Bunun ötesinde, bu anlaşmaları NATO'nun son birkaç on yılda dünyanın geri kalanıyla gelişen sosyal yardımları bağlamında da görebiliriz.
Daha önce, NATO'nun Hint-Pasifik ülkeleriyle yaptığı işbirlikleri, 1990'larda ve 2000'lerde gibi NATO üyesi olmayan ülkelerdeki güvenlik operasyonları için kaynakların bir araya toplanmasını içeriyordu .
Günümüzde bu ortaklıkları güçlendirmek, Rusya ve Çin'in ortaya koyduğu yeni meydan okumalara ve tehditlere yanıt vermenin hayati bir parçası olarak görülüyor.
Elbette bu, Hint-Pasifik'te kalıcı olarak konuşlanmış NATO askeri teçhizatı veya birlikleri göreceğimiz anlamına gelmiyor. Hint-Pasifik ülkelerinin Ukrayna'ya askeri katkılarının Avrupa'da daha kalıcı bir yapılanmaya yol açmasını beklemek de gerçekçi olmayacaktır.
Benzer şekilde, tüm bunlar Hint-Pasifik'teki ABD müttefikleri arasındaki güvenlik işbirliğini yoğunlaştırmayı amaçlarken , bu hiçbir şekilde bölgede NATO benzeri bir toplu savunma paktının oluşturulması için bir başlangıç değildir.

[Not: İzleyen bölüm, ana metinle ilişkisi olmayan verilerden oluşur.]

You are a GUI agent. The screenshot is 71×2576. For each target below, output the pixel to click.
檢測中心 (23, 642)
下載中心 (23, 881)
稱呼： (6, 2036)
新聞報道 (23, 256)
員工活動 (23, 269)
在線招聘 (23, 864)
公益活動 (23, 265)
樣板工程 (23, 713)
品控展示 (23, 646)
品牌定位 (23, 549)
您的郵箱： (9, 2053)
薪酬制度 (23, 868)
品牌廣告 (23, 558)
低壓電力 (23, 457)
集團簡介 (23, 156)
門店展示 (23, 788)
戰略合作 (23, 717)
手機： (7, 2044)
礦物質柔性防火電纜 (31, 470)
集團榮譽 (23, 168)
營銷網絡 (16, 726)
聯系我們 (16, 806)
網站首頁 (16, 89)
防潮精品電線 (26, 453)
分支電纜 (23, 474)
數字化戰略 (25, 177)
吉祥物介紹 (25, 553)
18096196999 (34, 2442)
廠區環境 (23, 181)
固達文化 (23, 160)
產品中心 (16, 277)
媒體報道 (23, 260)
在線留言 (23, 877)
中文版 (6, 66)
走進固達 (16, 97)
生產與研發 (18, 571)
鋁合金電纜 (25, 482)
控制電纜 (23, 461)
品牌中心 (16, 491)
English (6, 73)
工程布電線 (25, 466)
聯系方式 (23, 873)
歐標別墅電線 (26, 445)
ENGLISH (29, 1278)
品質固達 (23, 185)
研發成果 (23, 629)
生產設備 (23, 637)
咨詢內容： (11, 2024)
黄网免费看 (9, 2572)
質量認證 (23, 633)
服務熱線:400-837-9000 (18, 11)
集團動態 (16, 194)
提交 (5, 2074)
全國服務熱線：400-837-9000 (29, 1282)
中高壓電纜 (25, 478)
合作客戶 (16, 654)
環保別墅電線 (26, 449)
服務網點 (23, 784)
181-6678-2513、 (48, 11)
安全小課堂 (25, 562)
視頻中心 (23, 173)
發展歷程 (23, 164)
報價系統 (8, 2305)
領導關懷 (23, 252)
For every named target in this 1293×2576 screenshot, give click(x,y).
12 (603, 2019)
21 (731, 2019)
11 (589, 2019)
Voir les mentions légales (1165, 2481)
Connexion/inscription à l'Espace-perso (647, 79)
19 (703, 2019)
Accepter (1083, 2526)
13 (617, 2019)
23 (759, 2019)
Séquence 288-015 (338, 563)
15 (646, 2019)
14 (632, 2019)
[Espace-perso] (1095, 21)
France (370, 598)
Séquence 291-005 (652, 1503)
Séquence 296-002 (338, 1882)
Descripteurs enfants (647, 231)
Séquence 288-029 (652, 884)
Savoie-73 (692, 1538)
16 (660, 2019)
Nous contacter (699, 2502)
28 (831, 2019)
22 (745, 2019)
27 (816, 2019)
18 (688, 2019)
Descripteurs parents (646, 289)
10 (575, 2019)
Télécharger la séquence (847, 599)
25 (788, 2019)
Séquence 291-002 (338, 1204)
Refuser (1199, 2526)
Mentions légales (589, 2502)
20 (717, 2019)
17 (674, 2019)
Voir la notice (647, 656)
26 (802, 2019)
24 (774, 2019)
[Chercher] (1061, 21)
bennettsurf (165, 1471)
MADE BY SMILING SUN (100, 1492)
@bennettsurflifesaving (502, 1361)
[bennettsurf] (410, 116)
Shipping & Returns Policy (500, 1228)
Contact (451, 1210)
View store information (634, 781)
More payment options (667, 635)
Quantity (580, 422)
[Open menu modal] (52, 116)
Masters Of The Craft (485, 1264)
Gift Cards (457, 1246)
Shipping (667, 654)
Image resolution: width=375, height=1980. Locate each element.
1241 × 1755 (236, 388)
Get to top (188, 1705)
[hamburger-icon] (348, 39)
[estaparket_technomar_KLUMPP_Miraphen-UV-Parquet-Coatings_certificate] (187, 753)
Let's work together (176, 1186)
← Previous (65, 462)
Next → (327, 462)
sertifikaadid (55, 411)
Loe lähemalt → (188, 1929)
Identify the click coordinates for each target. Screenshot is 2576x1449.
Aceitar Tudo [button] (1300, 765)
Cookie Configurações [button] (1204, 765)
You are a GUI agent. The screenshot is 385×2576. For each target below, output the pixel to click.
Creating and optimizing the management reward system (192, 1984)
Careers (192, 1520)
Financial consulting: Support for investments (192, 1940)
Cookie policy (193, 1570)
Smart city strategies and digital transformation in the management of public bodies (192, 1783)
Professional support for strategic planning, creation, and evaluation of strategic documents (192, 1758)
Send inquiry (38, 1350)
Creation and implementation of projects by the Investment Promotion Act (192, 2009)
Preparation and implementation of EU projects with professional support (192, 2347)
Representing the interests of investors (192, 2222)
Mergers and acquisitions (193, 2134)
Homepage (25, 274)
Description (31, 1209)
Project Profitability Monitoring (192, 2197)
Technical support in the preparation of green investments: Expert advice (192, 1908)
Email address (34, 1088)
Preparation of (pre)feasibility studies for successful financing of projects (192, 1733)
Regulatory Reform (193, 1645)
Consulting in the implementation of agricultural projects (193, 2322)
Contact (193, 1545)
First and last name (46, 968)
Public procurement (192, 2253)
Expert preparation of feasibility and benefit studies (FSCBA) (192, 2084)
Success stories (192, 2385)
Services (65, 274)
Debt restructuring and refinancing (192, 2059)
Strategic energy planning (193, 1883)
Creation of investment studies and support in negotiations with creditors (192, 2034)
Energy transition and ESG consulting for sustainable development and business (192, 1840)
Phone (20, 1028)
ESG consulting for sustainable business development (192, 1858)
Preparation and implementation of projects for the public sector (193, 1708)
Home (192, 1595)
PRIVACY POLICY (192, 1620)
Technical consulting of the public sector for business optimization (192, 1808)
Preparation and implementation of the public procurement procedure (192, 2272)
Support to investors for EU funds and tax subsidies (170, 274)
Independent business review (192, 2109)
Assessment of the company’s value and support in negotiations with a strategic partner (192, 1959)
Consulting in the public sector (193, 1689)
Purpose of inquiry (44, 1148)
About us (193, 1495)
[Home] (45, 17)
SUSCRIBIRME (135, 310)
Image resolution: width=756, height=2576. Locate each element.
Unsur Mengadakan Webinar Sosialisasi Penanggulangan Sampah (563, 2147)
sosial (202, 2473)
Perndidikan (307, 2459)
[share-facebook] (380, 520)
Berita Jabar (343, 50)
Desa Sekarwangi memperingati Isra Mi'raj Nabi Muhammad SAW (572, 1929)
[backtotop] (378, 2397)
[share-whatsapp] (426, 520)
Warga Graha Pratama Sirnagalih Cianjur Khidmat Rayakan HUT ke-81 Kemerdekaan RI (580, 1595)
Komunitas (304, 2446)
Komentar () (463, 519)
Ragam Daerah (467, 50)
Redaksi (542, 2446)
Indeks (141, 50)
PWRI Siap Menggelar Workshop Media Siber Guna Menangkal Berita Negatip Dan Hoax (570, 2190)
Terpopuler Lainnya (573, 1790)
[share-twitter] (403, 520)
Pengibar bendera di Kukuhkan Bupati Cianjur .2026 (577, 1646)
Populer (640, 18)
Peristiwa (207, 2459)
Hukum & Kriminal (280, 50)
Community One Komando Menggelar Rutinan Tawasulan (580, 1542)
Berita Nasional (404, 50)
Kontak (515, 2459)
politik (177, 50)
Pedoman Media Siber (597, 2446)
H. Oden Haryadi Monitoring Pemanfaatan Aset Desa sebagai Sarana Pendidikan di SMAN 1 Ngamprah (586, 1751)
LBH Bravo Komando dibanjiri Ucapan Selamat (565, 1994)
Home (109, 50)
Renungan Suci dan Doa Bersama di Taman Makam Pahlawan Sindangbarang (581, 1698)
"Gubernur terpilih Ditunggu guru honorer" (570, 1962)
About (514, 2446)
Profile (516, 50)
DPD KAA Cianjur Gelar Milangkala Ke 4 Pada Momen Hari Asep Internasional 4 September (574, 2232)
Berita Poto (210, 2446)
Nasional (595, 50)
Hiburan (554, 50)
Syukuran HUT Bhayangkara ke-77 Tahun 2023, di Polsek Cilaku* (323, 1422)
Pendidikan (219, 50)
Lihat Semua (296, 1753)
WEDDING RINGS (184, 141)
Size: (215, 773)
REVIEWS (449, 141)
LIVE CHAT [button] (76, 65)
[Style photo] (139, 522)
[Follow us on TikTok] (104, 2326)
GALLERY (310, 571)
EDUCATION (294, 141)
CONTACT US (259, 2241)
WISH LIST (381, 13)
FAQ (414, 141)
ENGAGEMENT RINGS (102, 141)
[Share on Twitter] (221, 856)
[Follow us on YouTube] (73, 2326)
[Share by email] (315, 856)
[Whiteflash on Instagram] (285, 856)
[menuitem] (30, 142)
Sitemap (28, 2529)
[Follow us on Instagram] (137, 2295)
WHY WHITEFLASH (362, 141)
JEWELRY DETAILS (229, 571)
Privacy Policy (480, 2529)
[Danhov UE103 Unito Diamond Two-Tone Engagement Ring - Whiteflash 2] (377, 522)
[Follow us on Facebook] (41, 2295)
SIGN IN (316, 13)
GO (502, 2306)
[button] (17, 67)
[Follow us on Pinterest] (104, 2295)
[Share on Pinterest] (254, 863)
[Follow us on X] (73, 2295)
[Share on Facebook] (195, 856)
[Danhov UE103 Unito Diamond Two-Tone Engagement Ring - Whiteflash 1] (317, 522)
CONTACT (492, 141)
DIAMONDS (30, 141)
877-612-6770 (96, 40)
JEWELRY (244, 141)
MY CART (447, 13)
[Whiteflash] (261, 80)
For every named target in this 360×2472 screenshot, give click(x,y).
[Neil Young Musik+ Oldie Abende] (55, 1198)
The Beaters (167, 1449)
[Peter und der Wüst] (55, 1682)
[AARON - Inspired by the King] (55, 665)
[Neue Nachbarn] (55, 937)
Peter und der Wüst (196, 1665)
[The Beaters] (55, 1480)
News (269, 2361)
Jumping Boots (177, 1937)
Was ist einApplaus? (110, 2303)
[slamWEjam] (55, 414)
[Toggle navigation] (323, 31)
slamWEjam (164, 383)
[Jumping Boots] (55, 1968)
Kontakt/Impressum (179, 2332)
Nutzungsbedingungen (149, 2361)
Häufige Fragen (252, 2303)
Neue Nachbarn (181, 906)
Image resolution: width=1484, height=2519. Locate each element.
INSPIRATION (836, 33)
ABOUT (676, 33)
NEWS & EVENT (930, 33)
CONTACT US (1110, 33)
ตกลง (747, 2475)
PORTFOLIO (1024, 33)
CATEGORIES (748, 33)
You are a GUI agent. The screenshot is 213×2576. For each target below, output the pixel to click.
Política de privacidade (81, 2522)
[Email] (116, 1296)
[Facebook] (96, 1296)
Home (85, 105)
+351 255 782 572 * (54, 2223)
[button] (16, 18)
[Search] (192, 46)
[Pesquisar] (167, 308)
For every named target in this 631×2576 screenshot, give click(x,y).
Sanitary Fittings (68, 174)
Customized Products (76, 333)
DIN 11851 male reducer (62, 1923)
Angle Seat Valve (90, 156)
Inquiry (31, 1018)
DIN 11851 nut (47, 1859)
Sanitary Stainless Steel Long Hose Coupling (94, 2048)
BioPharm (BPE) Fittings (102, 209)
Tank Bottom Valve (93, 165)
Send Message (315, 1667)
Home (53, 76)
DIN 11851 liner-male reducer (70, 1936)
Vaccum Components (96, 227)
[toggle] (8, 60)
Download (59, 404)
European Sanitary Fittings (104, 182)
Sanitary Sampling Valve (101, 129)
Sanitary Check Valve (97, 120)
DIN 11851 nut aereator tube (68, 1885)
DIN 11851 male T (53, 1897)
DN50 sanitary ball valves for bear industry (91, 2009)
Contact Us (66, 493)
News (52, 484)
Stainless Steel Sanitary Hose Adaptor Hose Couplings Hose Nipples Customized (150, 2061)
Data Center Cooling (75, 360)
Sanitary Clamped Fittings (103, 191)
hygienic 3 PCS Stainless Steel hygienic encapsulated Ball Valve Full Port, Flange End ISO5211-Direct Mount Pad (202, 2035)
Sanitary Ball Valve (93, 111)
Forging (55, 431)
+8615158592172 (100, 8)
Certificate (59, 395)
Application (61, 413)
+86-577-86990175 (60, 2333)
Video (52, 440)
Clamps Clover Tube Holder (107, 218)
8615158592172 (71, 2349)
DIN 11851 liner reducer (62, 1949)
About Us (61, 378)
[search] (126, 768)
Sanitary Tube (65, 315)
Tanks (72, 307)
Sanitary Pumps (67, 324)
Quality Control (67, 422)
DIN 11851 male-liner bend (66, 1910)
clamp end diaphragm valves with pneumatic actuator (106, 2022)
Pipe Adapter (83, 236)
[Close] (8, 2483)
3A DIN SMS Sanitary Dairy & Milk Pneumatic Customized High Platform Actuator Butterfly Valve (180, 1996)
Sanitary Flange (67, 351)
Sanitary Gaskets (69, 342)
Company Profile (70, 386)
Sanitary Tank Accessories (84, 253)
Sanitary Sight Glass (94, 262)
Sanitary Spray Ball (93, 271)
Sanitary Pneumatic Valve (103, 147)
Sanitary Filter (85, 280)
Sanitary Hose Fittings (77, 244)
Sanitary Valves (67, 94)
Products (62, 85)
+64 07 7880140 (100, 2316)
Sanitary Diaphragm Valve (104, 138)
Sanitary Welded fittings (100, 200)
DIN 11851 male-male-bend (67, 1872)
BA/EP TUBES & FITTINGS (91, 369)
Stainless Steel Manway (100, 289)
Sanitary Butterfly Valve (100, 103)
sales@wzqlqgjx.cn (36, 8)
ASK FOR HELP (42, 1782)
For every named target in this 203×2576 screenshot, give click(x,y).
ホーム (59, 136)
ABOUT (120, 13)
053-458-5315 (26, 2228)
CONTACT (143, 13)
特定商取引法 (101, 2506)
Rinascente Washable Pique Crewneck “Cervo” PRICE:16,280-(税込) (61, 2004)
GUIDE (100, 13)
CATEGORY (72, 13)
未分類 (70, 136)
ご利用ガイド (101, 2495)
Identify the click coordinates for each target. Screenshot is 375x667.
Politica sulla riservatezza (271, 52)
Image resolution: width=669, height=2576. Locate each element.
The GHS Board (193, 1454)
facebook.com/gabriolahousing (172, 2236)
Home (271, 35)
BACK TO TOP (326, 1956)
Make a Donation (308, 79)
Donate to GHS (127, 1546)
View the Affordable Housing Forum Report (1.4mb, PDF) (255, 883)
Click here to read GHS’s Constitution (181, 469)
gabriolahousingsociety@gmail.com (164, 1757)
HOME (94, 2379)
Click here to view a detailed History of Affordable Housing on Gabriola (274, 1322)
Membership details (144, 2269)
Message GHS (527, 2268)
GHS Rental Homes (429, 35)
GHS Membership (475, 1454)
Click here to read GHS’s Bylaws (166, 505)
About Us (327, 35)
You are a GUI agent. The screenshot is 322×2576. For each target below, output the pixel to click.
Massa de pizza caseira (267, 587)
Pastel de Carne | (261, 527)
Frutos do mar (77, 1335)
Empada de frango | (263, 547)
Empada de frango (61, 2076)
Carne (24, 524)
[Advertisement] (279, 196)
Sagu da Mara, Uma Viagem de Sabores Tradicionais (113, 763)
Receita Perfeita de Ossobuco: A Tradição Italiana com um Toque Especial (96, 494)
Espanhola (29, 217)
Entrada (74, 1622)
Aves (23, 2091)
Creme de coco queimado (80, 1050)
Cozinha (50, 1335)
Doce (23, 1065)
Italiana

Bununla birlikte, Rusya ve Çin ile mevcut gerilimlerin karmaşıklığı göz önüne alındığında, daha geniş bir ülke grubu arasında daha fazla koordinasyon ve işbirliğine açık bir şekilde ihtiyaç duyulmaktadır. Bu yeni ortaklıklar, dezenformasyon ve deniz güvenliğinden siber savunma ve uzayda rekabete kadar her şeyi ele almada etkili olabilir.
Çin Devlet Başkanı Xi Jinping ve Rusya Devlet Başkanı Vladimir Putin açıkça bu ortaklıkların yavaşlamasını tercih edeceklerdir. Gerçekten de Çin, Tokyo'da önerilen NATO irtibat ofisini "bölgesel barış ve istikrarı yok etme" girişimi olarak eleştirdi .
Hatta Çin ve Rusya, NATO ile arzu ettikleri angajman düzeyi konusunda dört ortak arasındaki açık farklılıkları görmekte biraz rahatlık bile bulabilirler.
Bununla birlikte, dört Hint-Pasifik ülkesinin tümü bir temel gerçek üzerinde hemfikir olabilir - gelecekte hem Çin hem de Rusya ile daha az değil, daha fazla rekabet görmeyi bekliyorlar.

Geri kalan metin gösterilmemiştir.